Kevin Williamson of National Review Online wonders whether politics in the United States mirrors the French example.

A country without a Left may sound like a paradise to American conservatives, but it isn’t the paradise they had in mind.

Vive la France!

France’s 2017 presidential election was a preview of the one that took place over the weekend: Emmanuel Macron won, and Marine Le Pen claimed a moral victory owing to the fact that she didn’t lose as badly as she did the time before. The 2017 French election season was notable for another development: the collapse of the Socialist Party, which in France is the center-left party. In fact, the Socialists’ showing in the parliamentary elections that season was so poor — it went from having 280 out of 577 seats to just 29 — that it lost its state subsidies, meaning that the party would not be refunded for the cost of running its election, as is the French practice.
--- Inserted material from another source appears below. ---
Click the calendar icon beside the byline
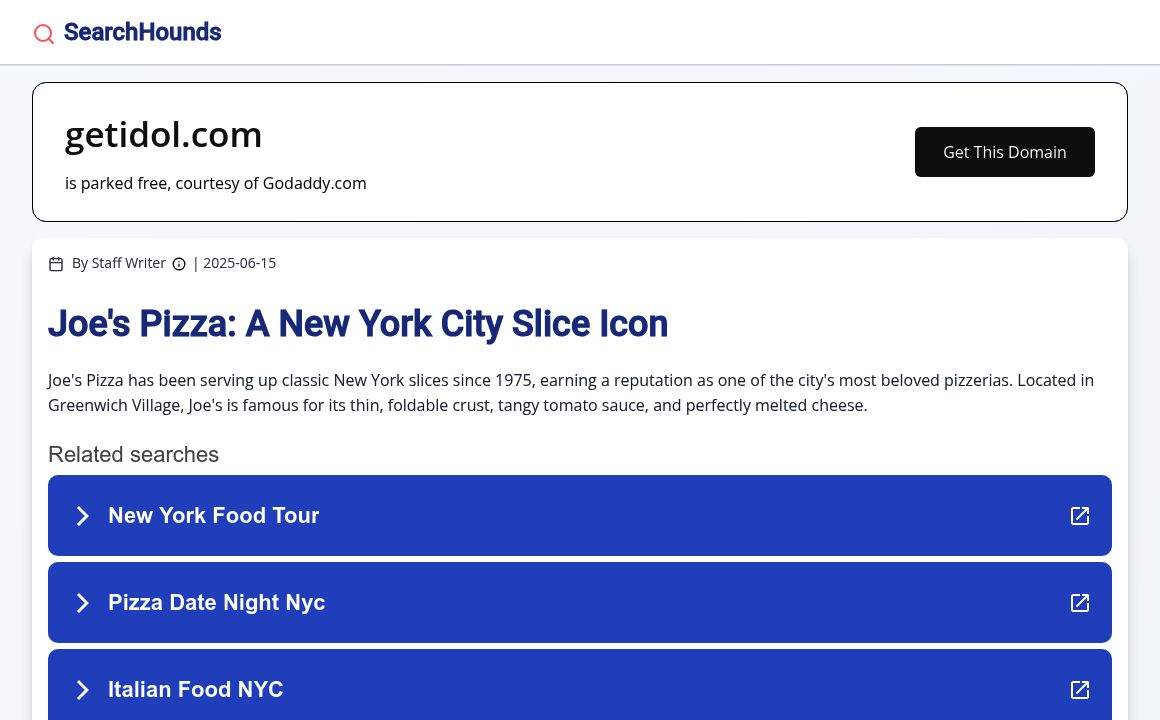Image resolution: width=1160 pixels, height=720 pixels. pos(56,264)
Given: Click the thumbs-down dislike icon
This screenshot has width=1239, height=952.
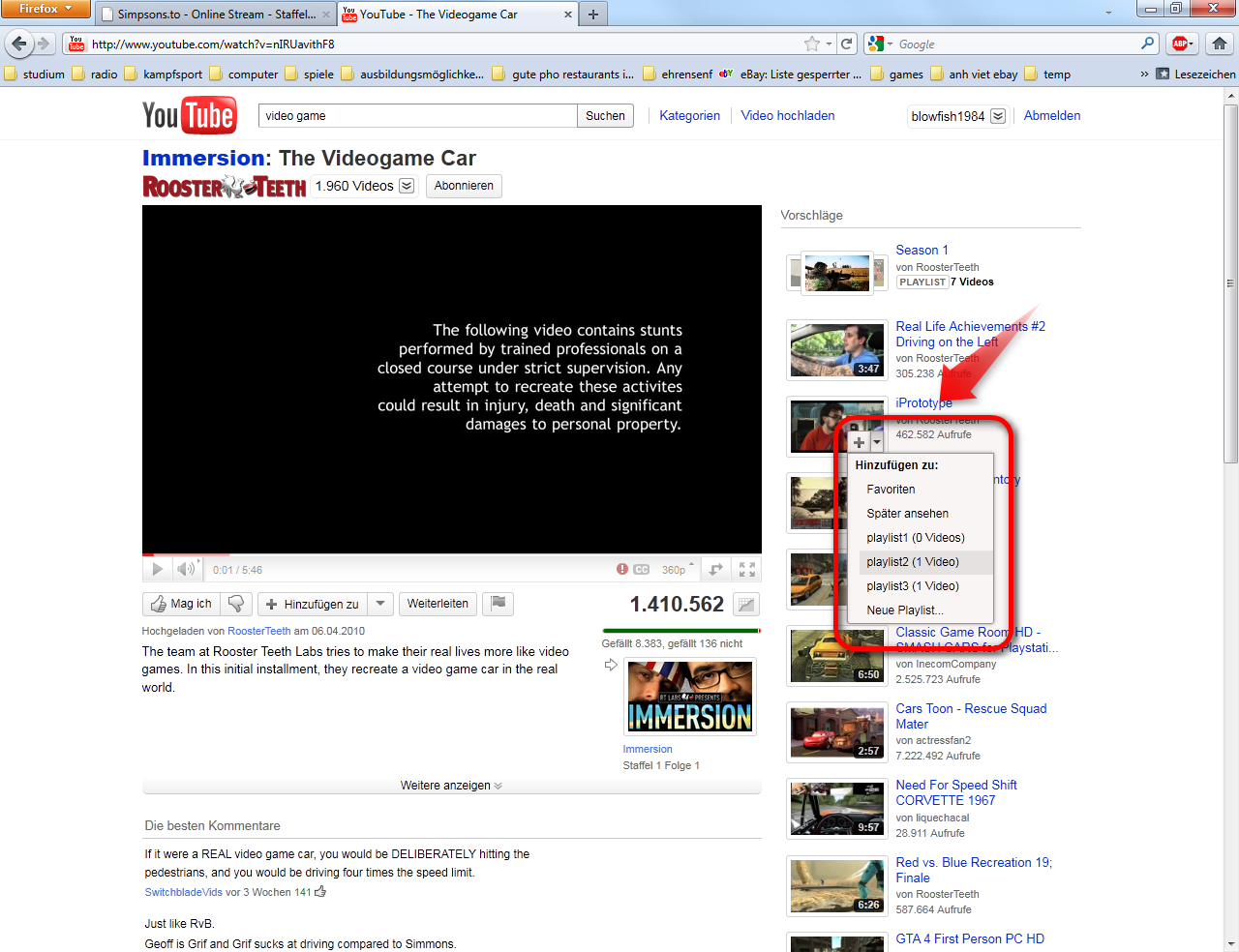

The party was financially ruined: It warmed many a capitalist heart to see the strapped Socialists forced to sell their party headquarters, a splendid Left Bank mansion — these are French socialists we are talking about. …

… And so, as things stand, there appear to be two major blocs in French politics: The technocratic-progressive Macron bloc and the nationalist-populist Le Pen bloc.

Put another way, France just had its 2016: The far-left candidate was a significant but in the end minor factor (So long, Bernie!), the center-left element coalesced around a technocratic progressive-centrist (which is the position that the Clinton and Obama factions always have aspired to), the old center-right tendency was effectively absent, and the nationalist-populist element grew in stature by fusing a species of reconstituted social conservatism with big-spending welfare populism. Donald Trump won and Marine Le Pen lost, but the political vectors in play are remarkably similar in the two cases.